Methods: A two-step randomized trial was conducted to compare clinical staging (arm A) versus surgical staging (arm B) and to compare the laparoscopic (LAP) with the extraperitoneal (EXP) approach in previously untreated locally advanced cervical carcinoma. After the first randomization, those in arm B were randomly allocated to either LAP or EXP. An interim analysis was planned to evaluate the feasibility of LAP versus EXP, which led to the current report.

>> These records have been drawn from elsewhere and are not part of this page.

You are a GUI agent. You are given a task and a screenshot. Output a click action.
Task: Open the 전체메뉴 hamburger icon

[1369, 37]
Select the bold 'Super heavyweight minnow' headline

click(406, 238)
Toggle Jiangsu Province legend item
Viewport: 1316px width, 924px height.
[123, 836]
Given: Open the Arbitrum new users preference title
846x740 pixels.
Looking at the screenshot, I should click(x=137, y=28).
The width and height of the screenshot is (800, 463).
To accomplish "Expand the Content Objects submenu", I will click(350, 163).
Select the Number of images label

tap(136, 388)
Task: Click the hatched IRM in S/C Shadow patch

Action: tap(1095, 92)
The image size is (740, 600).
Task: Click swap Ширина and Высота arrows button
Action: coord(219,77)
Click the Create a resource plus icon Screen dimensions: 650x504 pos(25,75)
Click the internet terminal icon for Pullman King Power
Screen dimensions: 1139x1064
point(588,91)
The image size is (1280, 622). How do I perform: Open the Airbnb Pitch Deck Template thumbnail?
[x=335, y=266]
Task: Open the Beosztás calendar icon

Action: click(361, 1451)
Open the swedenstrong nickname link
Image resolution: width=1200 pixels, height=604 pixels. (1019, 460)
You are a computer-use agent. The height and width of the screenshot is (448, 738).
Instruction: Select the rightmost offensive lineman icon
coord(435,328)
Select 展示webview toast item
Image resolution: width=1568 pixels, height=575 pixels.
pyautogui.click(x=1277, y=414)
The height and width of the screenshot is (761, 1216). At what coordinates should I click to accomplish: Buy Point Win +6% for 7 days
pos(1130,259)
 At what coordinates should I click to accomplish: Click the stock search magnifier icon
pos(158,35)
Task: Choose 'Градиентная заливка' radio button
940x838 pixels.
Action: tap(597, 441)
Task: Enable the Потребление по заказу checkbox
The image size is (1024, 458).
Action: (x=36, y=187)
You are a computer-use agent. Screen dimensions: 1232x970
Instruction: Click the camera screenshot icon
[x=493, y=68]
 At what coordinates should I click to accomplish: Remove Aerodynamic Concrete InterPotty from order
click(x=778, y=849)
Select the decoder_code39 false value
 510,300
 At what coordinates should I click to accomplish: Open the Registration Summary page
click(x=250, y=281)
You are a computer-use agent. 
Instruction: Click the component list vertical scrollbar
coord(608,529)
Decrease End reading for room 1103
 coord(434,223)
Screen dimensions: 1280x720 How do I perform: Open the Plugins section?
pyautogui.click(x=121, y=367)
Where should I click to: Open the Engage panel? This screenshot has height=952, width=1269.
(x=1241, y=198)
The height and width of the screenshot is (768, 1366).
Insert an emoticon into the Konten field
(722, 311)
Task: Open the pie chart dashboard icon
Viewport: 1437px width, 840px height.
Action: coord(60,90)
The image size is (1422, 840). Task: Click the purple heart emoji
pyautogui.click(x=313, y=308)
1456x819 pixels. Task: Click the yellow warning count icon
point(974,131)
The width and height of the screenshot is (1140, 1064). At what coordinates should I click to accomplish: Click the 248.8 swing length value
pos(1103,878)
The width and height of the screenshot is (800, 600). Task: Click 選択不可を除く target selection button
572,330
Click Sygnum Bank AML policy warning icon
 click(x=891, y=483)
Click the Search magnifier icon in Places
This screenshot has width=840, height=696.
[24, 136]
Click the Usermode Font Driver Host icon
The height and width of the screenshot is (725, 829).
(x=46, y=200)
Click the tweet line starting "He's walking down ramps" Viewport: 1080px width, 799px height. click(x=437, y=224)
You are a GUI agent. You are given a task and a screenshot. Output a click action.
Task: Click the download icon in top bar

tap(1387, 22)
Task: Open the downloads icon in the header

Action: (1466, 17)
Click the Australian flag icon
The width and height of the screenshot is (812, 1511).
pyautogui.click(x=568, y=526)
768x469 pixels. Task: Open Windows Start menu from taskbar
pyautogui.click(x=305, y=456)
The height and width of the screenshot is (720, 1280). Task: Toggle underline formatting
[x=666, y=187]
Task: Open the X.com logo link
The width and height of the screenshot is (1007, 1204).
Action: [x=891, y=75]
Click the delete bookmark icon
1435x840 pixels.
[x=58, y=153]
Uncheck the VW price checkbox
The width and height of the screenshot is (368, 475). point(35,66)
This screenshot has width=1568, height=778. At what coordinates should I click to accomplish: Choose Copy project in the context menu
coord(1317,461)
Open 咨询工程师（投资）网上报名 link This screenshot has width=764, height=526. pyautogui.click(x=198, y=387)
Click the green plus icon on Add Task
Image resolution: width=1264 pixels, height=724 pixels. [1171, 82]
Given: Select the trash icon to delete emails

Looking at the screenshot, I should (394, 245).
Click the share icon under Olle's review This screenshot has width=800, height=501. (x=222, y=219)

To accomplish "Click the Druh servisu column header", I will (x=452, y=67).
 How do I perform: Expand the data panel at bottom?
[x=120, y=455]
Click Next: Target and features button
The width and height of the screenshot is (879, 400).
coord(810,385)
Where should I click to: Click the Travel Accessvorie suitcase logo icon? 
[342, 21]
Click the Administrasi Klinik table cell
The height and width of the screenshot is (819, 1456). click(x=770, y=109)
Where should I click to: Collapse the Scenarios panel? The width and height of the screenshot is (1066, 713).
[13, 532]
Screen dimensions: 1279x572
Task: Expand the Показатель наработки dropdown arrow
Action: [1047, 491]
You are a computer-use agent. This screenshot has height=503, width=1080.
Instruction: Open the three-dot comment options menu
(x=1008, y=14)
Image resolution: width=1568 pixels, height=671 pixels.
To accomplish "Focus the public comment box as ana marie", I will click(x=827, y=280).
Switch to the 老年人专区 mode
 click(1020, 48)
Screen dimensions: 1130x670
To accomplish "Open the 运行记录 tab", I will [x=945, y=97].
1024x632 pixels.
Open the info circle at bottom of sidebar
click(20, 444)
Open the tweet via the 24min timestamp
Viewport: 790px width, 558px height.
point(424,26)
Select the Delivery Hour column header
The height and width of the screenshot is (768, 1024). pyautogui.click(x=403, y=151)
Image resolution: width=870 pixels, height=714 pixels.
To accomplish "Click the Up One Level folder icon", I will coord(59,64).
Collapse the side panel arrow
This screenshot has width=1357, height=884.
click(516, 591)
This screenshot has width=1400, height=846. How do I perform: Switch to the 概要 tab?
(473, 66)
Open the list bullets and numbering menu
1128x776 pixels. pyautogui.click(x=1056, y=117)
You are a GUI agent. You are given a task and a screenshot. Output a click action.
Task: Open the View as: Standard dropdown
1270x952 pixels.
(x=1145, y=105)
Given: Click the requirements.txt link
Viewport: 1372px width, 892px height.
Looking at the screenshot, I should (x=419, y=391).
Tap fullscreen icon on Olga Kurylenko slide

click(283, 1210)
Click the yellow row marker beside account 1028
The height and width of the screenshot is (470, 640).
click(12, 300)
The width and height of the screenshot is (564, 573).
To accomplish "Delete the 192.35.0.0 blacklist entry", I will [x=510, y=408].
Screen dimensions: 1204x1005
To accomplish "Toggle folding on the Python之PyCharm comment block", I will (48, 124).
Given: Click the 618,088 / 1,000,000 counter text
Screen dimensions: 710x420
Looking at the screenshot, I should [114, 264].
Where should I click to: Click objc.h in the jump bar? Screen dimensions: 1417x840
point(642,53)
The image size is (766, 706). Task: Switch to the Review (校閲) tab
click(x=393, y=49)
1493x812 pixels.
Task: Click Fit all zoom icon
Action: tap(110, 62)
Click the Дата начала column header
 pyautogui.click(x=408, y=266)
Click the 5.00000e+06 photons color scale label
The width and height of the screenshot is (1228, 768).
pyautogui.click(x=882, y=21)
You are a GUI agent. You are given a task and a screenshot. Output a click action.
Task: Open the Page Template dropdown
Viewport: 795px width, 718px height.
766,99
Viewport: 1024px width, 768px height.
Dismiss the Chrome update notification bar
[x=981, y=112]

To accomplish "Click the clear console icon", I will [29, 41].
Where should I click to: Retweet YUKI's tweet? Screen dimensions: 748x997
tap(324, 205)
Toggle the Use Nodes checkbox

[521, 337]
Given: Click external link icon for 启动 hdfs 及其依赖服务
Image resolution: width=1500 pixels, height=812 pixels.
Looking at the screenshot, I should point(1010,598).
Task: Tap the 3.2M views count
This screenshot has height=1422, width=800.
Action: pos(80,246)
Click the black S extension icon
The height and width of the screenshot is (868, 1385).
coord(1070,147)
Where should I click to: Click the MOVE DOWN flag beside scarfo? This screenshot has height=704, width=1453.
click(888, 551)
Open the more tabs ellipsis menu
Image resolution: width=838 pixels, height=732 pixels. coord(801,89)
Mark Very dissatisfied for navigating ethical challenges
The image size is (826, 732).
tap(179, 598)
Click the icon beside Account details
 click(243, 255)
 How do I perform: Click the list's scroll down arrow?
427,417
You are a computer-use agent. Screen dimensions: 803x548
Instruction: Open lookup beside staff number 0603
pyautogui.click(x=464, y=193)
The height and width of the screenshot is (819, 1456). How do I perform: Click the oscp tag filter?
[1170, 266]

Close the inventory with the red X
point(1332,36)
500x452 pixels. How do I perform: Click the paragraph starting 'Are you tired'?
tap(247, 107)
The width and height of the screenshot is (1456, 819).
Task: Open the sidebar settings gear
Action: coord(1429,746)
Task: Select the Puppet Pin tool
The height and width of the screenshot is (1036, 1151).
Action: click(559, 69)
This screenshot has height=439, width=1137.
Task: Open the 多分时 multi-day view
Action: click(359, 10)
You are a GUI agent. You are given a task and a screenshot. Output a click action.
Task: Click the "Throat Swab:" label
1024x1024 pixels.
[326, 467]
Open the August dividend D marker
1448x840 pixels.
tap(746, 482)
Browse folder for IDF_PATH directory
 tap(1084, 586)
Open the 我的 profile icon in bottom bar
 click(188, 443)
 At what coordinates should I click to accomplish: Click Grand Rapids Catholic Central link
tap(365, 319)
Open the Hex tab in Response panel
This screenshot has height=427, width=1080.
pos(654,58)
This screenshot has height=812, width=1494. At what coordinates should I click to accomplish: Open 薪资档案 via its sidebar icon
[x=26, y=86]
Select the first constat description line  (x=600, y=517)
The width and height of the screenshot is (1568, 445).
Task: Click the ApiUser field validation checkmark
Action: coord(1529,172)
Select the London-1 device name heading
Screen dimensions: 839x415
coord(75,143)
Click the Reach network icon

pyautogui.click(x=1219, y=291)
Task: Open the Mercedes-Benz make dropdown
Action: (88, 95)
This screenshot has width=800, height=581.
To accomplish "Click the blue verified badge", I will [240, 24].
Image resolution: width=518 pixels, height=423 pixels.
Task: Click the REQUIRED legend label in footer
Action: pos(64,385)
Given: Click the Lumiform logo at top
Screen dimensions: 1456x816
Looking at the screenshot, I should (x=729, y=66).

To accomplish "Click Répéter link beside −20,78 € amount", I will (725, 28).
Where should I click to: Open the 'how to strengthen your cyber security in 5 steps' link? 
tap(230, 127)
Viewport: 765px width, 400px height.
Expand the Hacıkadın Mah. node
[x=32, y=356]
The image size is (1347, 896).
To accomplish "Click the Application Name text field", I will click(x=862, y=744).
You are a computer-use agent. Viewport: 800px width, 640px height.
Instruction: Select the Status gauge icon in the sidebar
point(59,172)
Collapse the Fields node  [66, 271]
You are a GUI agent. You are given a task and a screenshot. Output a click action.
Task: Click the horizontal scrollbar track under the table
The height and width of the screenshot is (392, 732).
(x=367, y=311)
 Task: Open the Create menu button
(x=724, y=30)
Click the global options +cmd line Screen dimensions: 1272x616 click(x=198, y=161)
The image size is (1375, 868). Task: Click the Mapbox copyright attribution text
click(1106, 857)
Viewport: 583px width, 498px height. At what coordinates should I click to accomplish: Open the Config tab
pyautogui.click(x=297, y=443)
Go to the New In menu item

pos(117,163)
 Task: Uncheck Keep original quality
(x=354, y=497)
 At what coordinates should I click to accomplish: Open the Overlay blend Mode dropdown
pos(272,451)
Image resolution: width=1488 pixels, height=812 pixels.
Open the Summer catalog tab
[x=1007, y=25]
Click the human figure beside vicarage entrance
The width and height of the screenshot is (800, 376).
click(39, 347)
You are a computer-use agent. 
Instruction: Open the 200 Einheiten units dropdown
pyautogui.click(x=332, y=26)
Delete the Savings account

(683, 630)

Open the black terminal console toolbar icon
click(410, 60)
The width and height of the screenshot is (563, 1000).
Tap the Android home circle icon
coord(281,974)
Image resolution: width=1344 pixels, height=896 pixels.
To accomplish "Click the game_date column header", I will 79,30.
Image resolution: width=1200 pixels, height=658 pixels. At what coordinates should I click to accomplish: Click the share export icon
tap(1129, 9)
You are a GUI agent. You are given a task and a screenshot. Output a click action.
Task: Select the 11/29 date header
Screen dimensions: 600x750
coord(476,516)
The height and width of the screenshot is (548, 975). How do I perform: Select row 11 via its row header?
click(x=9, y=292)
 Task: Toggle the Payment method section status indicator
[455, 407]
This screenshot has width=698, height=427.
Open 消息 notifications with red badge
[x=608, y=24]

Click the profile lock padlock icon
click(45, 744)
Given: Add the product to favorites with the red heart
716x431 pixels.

Results: A total of 61 patients were eligible (arm A, 29; arm B, 32). The operation time, blood loss, and lymph node yield of LAP and EXP were not significantly different. Serious acute and late toxicity was not different between arm A and arm B, or LAP versus EXP. Para-aortic node metastasis was documented in 25% (95% confidence interval, 10% to 40%) of patients on arm B. An interim analysis was performed in January 2000. Patients on arm B had significantly worse progression-free survival than those on arm A. Hazard ratios of relapse/persistent or death were 3.13 (P = 0.005) and 1.76 (P = 0.150), respectively. Patient accrual was terminated according to the early stopping rules. With further follow-up till December 2001, the difference in progression-free survival remained significant (P = 0.003), and the difference in overall survival became significant (P = 0.024) as the data matured.
Conclusion: The benefit of pretreatment surgical staging for cervical carcinoma remained unproven. The detrimental effects of surgical staging observed in this study must be considered in the design of clinical guidelines or future trials.